Department of Mechanical Engineering

Virginia Polytechnic Institute and State University

E-mail: tomonari at vt.edu

A Unified Strategy for Complex Missions of Unmanned Vehicles

The talk will present cooperative Bayesian search, tracking, localization and mapping (STLAM) with belief fusion developed by the speaker as a result of his research into cooperative robotics over 10 years, which allows multiple autonomous vehicles to cooperatively search for, track and localize targets while self-localizing and constructing a map of environments in a unified theoretical framework. The proposed cooperative STLAM effectively uses the extended Kalman filter (EKF) as the Gaussian estimator for tracking and localization of observable moving targets and a grid-based method (GM) proposed by the speaker as the non-Gaussian recursive Bayesian estimator for search of unobservable moving targets and also as the so-called global scan-to-map matching simultaneous localization and mapping (SLAM) technique for self-localization and mapping of environments including static targets. The proposed belief fusion allows autonomous vehicles to communicate target beliefs rather than observation likelihoods. The formulations within the unified EKF/GM framework enable seamless estimation and control by cooperative autonomous vehicles without any complication in estimation and control strategies. The belief fusion further achieves both accuracy and efficiency in communication and data fusion. The usage of a graphics processing unit (GPU) for the GM in addition to the central processing unit (CPU) for the EKF and the modeling of computer performance further enable autonomous cooperation in a real-time environment without loss of information. The talk will also cover the successful implementation and demonstration of the proposed work in both real environments and the so-called platform- and the hardware-in-the-loop simulator (PHILS), which allows performance evaluation of cooperative autonomous vehicles in truly real-time environments.

Biography

Tomonari Furukawa is Professor of Mechanical Engineering at Virginia Polytechnic Institute and State University, known as Virginia Tech, in USA.  He received the B.Eng. in Mechanical Engineering from Waseda University, Japan, in 1990, the M.Eng. (Research) in Mechatronic Engineering from University of Sydney, Australia, in 1993 and Ph.D in Quantum Engineering and Systems Science from University of Tokyo, Japan, in 1996.  He was an Assistant Professor (1995-1997) and Lecturer (1997-2000) at the University of Tokyo, U2000 Research Fellow (2000-2002) at the Australian Centre for Field Robotics at University of Sydney, and Lecturer (2002-2004) and Senior Lecturer (2004-2008) at University of New South Wales (UNSW), Australia before joining Virginia Tech.
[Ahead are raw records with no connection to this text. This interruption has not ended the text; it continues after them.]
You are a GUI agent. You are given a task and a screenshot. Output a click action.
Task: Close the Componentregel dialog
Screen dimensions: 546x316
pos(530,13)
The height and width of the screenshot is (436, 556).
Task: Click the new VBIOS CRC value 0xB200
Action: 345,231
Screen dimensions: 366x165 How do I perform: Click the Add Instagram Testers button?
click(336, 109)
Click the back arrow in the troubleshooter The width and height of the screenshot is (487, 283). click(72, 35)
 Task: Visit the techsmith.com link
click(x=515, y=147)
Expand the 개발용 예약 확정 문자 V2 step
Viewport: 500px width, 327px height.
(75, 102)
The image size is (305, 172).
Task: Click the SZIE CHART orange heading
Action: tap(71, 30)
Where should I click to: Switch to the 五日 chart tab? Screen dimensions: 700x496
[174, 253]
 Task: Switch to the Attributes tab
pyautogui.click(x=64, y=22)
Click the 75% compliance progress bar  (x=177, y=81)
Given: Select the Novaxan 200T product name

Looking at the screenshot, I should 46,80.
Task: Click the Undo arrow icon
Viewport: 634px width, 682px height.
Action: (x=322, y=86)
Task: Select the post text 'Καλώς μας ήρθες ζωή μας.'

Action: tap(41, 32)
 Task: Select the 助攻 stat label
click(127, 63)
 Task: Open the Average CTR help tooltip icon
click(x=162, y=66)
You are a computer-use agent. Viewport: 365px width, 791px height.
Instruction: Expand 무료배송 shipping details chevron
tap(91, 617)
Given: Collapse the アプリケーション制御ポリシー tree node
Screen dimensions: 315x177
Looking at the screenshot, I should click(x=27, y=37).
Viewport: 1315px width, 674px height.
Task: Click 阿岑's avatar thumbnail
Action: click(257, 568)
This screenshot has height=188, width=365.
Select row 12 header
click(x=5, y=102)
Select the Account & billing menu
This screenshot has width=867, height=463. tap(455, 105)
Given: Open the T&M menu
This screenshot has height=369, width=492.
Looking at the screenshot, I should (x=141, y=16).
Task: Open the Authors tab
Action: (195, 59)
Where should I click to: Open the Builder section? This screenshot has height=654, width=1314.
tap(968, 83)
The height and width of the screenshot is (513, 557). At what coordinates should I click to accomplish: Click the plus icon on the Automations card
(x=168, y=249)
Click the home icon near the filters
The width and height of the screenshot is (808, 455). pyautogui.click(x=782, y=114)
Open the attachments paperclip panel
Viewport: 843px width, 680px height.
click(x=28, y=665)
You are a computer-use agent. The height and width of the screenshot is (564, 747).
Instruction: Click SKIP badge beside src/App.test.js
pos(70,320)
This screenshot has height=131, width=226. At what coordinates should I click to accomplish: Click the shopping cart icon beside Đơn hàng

He has extensive research experiences in the field of robotics and computational mechanics.  He is currently a Director of Computational Multiphysics Systems Laboratory, while being also an Acting Director of JOUSTER (Joint Unmanned Systems Test, Experimentation and Research) test site affiliated with Virginia Tech.  He has published over 250 journal and refereed conference papers, served as Editorial Boards for five international journals and an international organizing committee member for over 10 international conferences and won a number of career research awards and paper awards.